R.E.M.’s Michael Stipe Says Bob Dylan And Neil Young Sing Out Of Tune

During an interview with LA Times, Michael Stipe stated that Bob Dylan and Neil Young sang out of tune while giving examples of musicians who are legendary but sing out of tune.

Stipe reached high recognition in the music industry with his career in R.E.M. and has influenced many important figures in the rock scene since 1980. Some of those icons were Nirvana’s Kurt Cobain, Radiohead’s Thom Yorke, and U2’s Bono.

However, he also had to be inspired by someone. In his recent conversation, the musician revealed that his favorite band was Velvet Underground. With R.E.M, he released three covers of Velvet Underground, featured in their album ‘Dead Letter Office.’ Recently, Stipe covered the song ‘Sunday Morning,’ originally sung by Nico, and released it in July 2021.

While talking about the song, the interviewer noted that Nico was sometimes out of tune and not pitch-perfect. To answer that, Stipe gave more singers that sing off-tune as examples, like Bob Dylan and Neil Young, and started to comment on them. According to Michael, the ‘raw beauty’ of their unique singing is the feature that makes them appealing to their listeners.
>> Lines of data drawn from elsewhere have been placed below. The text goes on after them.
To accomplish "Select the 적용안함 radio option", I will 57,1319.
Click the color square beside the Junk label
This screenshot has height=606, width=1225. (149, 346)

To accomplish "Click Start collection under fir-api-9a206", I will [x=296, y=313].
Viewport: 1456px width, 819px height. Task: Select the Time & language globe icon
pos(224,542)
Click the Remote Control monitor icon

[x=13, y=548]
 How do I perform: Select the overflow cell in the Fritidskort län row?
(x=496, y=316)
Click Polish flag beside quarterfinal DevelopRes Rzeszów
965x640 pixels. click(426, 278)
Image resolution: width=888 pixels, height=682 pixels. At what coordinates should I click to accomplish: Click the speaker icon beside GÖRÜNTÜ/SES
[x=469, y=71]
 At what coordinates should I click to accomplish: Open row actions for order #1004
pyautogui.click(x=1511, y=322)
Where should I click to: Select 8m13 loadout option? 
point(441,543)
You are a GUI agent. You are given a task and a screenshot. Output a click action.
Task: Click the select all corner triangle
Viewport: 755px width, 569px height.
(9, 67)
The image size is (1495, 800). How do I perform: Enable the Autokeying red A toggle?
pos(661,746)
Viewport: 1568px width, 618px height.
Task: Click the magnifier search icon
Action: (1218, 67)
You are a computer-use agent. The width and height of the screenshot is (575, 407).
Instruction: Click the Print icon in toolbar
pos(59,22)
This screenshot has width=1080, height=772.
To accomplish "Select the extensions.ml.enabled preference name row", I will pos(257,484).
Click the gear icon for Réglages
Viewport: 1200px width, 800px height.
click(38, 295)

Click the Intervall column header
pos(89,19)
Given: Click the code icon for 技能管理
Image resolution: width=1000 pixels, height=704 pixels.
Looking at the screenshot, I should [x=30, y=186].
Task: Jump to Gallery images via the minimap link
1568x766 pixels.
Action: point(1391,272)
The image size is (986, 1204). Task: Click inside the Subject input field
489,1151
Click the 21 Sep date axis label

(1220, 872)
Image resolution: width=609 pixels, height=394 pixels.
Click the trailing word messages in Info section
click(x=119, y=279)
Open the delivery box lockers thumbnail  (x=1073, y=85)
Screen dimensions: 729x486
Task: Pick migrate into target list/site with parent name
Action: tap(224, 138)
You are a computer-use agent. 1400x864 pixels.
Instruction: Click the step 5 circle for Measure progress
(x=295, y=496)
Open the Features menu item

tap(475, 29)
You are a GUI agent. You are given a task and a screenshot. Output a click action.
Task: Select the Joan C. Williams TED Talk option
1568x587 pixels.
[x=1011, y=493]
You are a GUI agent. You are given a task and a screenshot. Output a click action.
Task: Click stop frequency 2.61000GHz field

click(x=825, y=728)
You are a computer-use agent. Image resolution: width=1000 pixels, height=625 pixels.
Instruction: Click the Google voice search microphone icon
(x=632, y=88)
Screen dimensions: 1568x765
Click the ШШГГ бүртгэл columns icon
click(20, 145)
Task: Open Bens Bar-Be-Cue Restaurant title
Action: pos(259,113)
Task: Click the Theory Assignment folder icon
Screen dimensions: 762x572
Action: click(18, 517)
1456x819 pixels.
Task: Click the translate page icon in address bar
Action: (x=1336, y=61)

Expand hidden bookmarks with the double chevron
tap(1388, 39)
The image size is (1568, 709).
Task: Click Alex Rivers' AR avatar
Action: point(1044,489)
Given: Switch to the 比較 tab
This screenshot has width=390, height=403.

Here is what he stated when the interviewer claimed that Nico was out of tune:

“Well, I mean, so did Dylan, Neil Young. Linda Hopper from Magnapop — she was the first singer from my younger sister Lynda Stipe’s band. Oh okay. So did Vanessa Briscoe of Pylon. Cindy Wilson from the B-52’s sings a little flat, and that adenoidal, raw beauty is a huge part of her appeal as a singer. It lends a humanity to the performance that you’re not going to get with a professional singer who hits every note.

Nico, singing with her German accent over the cacophony of Lou going in one direction and John Cale going in the other, and both of them kind of agreeing that this is going to work, it created this friction that bristled with energy and excitement.

Art is created by the artist and interpreted by the audience. In this case, the singers who don’t sing perfectly might be loved and appreciated more because they are trying to communicate a feeling rather than hitting every note. Stipe is one of those who admire the art when it is ‘faulty,’ and perhaps it is the right thing to do considering his success with R.E.M.